Some five centuries  after Job,  as we read in our second lesson,  God communicated with his people again without using words –  through  the Word made Flesh. ‘In the beginning was the Word, and the Word was  with God, and the Word was God.   All things were made through him… and the Word became flesh and dwelt among us, full of grace and truth.’  God’s ultimate word comes to us through  a human life –  the life of God, made manifest in Jesus Christ,  encountering us through  his Spirit in the life of the Church.  Nothing can reveal the interpersonal, non-verbal essence of faith more than the ‘Word-Made-Flesh’.  This should be a great assurance to us:  whenever we feel incapable of expressing our faith in words,  we need to remember that ultimately what matters is that we know the mystery of our faith rests upon the life of God once Incarnate in the world –  as the Word beyond all words.
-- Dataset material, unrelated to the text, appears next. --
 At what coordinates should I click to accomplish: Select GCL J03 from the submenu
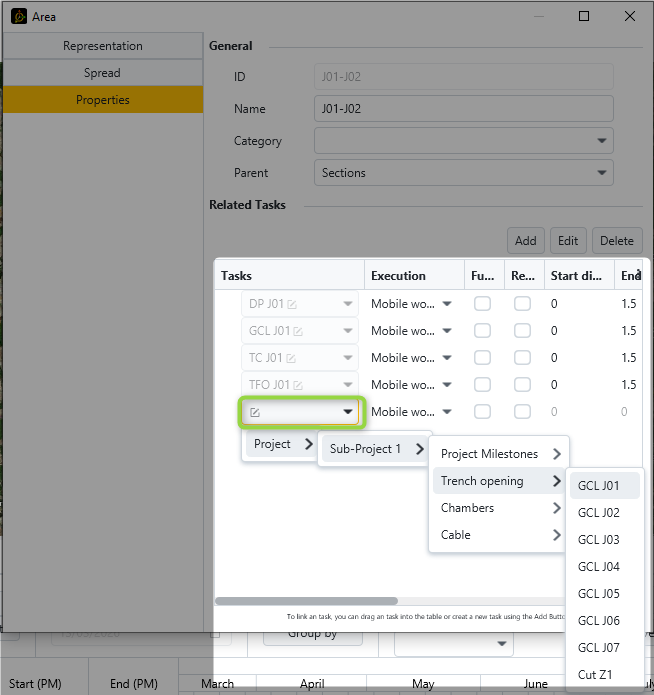point(599,540)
I close with a third century Hymn, first composed in Greek –  and I like to think that Augustine might have known a version of it in Latin.  The language does not matter;  the meaning is what we need to reflect upon.  We shall sing this together shortly:

Let all mortal flesh keep silence, And with fear and trembling stand; Ponder nothing earthly minded, For with blessing in His hand, Christ our God to earth descending Comes our homage to demand.
                                                                Let all mortal flesh keep silence.    Amen.